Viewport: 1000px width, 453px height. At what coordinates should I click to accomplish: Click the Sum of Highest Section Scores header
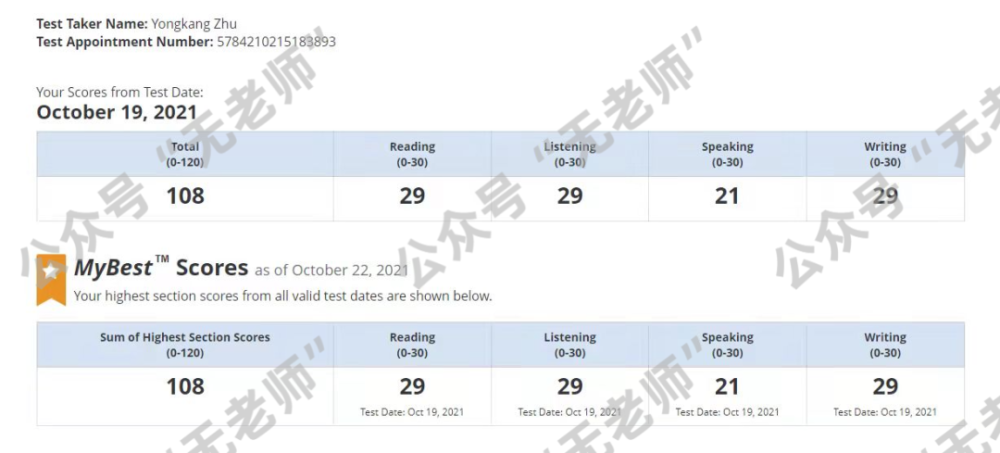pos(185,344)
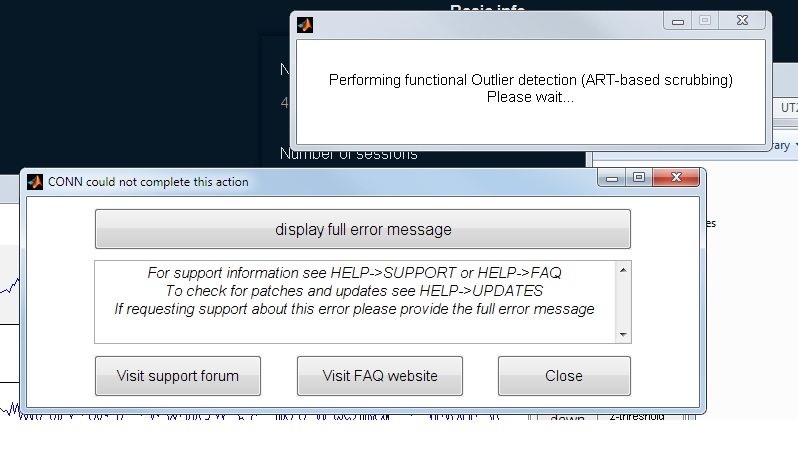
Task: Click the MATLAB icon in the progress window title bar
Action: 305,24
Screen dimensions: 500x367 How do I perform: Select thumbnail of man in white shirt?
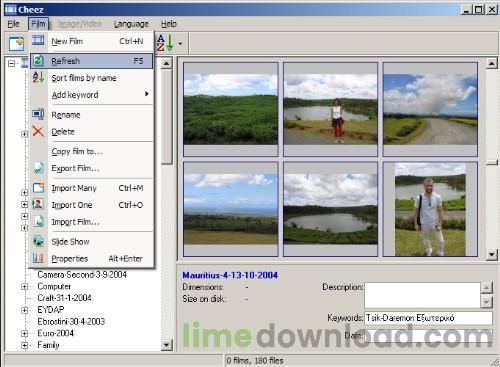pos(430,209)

+---+

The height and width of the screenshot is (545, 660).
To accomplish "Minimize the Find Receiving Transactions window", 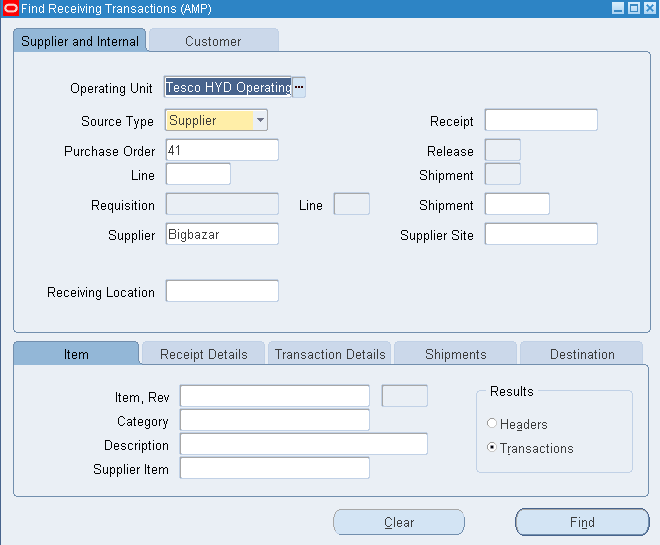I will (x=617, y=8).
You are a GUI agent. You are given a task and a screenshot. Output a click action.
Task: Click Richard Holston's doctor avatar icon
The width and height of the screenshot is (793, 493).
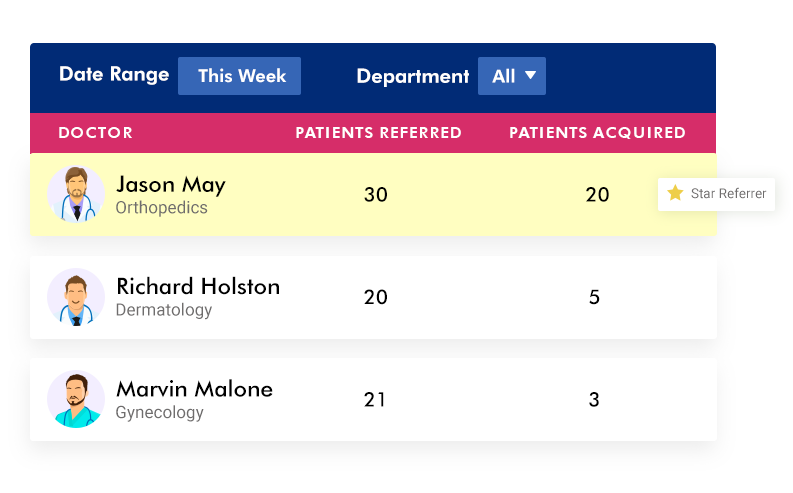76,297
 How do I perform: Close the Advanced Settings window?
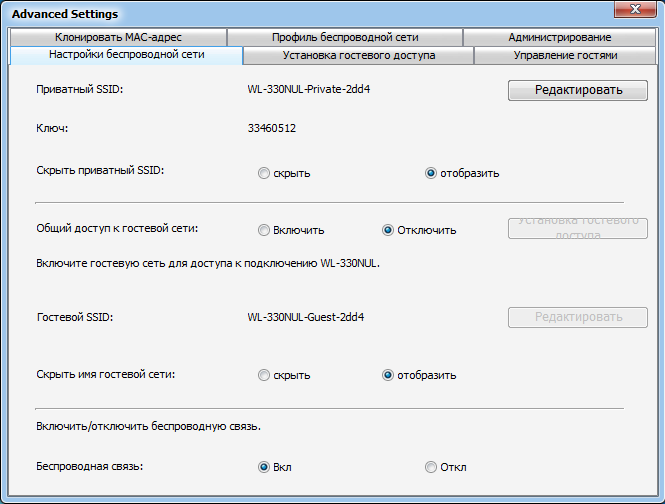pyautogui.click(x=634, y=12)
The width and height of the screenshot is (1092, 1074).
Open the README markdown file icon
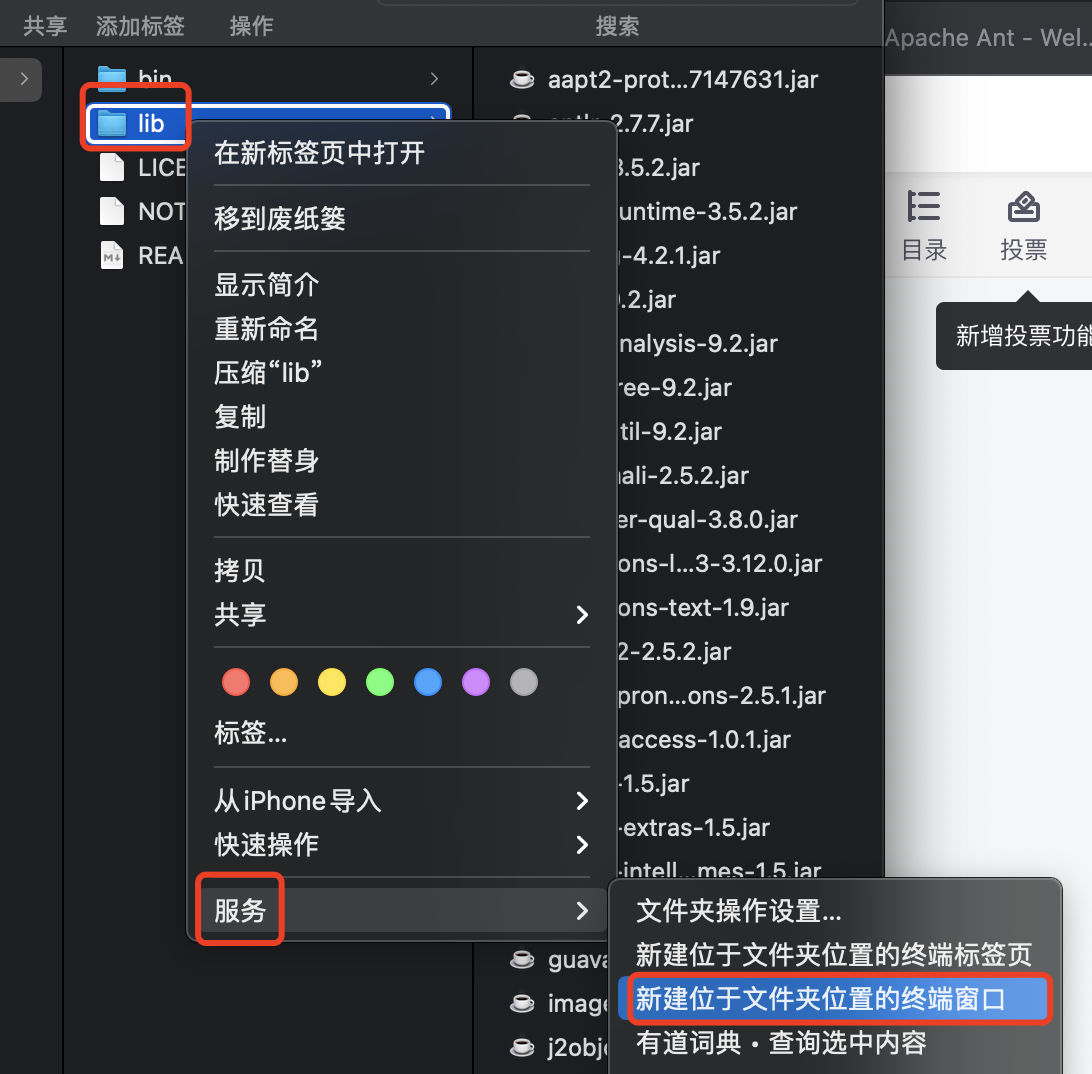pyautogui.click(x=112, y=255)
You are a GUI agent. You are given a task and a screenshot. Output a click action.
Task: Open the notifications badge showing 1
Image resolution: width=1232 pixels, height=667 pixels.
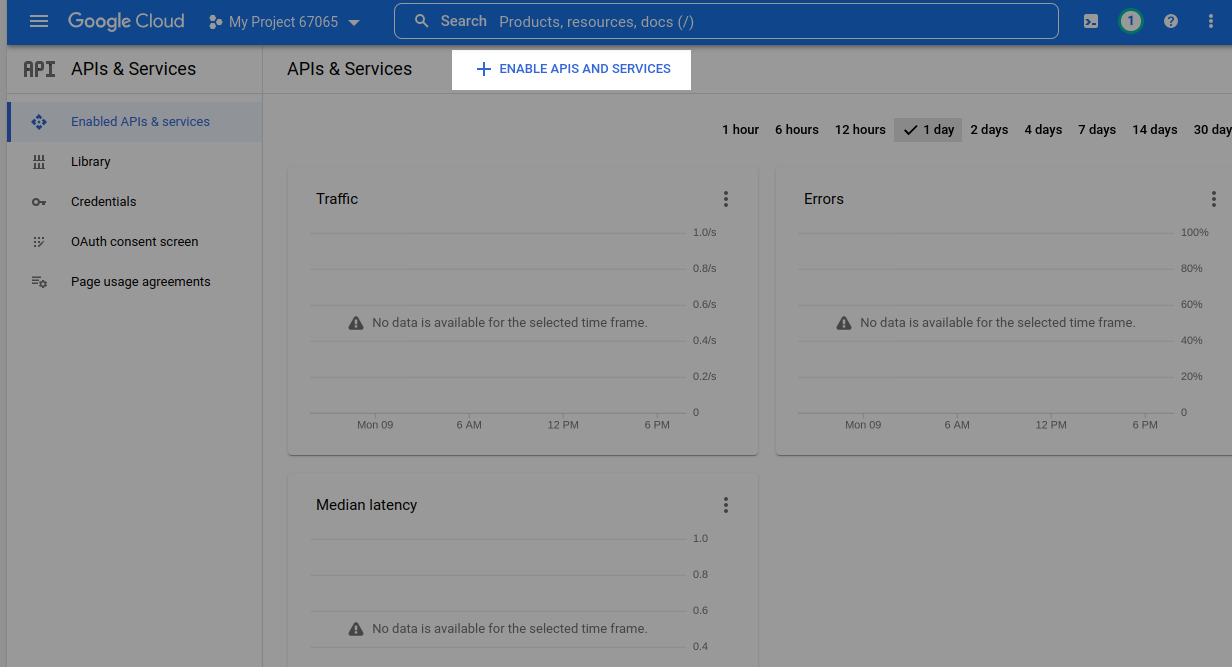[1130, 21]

+---+

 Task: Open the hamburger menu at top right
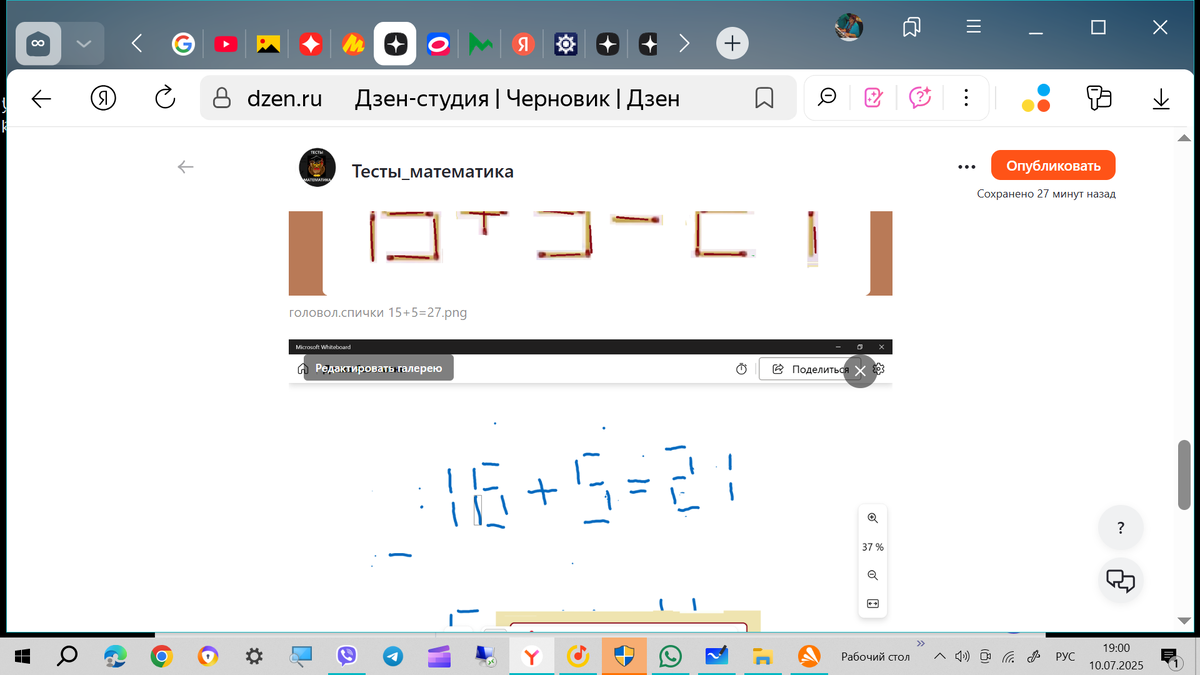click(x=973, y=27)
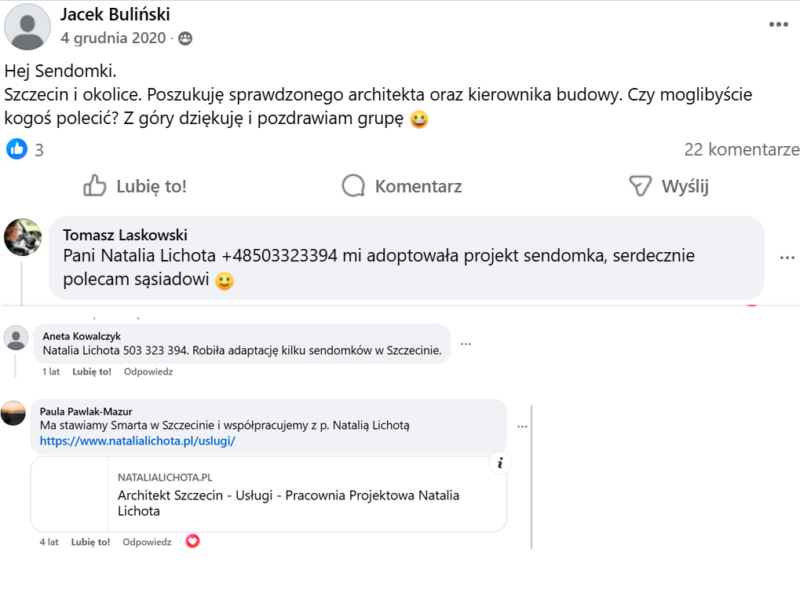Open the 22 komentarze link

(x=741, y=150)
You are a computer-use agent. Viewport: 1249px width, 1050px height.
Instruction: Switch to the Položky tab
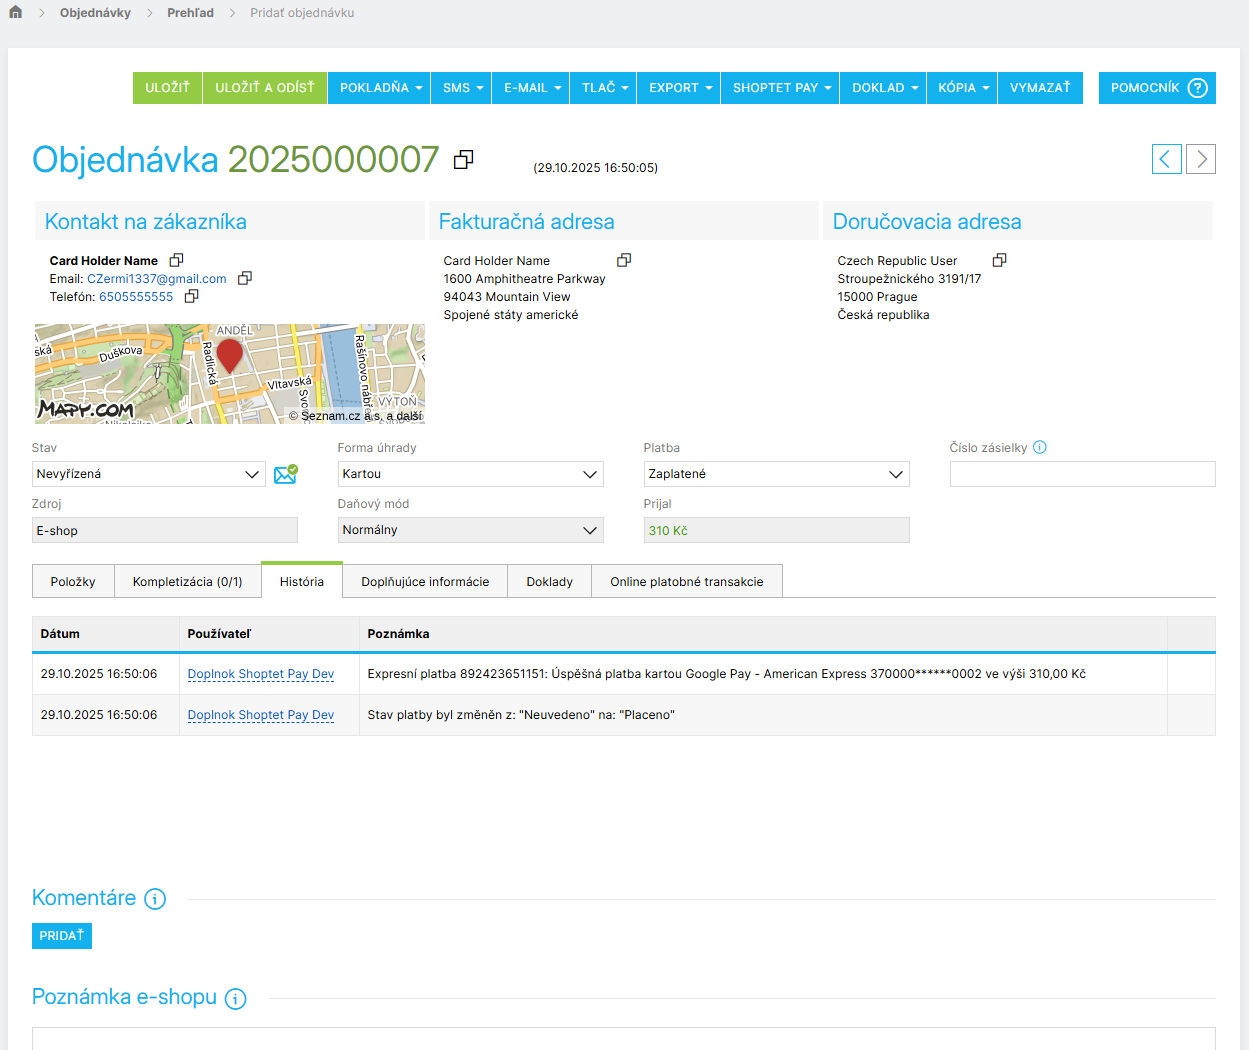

+---+

Objective →
Can you lay out the lines of the records starting at the one containing "You are a computer-use" and ending at the one containing "Instruction: Switch to the Položky tab" as a JSON list of strings, one string per line, with blank lines left out?

Finished answer →
[
  "You are a computer-use agent. Viewport: 1249px width, 1050px height.",
  "Instruction: Switch to the Položky tab"
]